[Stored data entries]
......

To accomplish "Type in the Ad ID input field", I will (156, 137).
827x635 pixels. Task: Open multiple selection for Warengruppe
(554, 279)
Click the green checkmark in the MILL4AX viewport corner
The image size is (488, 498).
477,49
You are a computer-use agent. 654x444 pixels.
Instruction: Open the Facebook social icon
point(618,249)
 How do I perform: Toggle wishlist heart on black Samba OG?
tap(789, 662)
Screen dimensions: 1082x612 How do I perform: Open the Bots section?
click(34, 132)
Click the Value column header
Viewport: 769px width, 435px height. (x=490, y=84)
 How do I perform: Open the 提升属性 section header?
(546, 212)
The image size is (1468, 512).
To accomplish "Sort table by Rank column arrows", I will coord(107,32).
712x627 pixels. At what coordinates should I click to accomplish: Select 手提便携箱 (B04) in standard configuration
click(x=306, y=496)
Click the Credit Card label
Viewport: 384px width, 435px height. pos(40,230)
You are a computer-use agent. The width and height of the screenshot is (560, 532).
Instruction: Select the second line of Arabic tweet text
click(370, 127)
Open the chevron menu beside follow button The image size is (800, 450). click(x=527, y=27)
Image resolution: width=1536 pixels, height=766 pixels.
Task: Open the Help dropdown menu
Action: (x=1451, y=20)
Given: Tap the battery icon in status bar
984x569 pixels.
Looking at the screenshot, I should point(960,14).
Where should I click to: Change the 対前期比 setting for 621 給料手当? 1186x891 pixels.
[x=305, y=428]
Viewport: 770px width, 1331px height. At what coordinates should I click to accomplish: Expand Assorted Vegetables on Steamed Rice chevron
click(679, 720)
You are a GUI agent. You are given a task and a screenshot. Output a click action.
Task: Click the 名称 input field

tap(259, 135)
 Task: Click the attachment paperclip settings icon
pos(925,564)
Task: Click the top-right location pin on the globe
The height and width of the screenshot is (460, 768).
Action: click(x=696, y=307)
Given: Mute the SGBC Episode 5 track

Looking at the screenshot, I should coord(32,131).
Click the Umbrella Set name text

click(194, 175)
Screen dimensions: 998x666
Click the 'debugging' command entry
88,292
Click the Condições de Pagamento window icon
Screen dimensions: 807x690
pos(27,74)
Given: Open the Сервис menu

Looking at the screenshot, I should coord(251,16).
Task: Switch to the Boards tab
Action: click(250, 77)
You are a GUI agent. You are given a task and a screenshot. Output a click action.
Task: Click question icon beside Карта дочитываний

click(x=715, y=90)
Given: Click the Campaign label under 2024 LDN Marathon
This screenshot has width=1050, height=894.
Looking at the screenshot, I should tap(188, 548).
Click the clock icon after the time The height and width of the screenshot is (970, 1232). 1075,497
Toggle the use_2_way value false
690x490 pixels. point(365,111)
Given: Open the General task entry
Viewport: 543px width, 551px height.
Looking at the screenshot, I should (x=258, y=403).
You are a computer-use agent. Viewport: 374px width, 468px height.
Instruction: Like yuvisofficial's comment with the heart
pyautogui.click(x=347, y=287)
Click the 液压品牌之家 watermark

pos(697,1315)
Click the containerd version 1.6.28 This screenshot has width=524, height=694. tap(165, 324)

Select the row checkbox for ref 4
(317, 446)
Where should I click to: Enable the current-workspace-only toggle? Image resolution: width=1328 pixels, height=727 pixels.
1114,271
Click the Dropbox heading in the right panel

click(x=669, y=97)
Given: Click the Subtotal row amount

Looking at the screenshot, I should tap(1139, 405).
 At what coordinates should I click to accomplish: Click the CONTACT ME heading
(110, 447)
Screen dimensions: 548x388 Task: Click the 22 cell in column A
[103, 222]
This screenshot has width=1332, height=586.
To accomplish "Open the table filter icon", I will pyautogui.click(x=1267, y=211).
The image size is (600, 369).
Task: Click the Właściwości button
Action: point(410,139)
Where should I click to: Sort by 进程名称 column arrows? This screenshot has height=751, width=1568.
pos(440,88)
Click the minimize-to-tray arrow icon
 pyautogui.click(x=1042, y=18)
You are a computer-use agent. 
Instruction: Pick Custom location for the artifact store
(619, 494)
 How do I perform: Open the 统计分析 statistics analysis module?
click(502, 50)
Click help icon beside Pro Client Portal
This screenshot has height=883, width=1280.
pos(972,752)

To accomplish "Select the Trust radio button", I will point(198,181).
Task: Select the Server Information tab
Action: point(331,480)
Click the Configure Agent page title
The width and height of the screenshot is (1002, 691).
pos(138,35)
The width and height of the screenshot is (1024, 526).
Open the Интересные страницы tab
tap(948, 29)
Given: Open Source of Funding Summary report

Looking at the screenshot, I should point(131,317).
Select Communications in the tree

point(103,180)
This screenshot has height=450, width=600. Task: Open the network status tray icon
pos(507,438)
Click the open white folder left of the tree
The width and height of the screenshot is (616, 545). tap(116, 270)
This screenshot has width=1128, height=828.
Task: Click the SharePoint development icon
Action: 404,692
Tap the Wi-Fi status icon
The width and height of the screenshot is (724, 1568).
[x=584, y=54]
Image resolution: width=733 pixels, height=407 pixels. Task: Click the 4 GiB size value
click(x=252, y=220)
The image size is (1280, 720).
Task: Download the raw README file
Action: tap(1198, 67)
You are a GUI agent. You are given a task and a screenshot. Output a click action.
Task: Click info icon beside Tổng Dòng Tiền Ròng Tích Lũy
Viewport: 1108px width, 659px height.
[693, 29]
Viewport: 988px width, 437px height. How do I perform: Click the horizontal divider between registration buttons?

......

PROBLEM TO SOLVE:
Bring together each line above where the string "computer" turns up.

OUTPUT OF THE EXERCISE:
You are a computer-use agent. 654x444 pixels.
You are a computer-use agent. The width and height of the screenshot is (560, 532).
You are a computer-use agent. Viewport: 374px width, 468px height.
You are a computer-use agent. 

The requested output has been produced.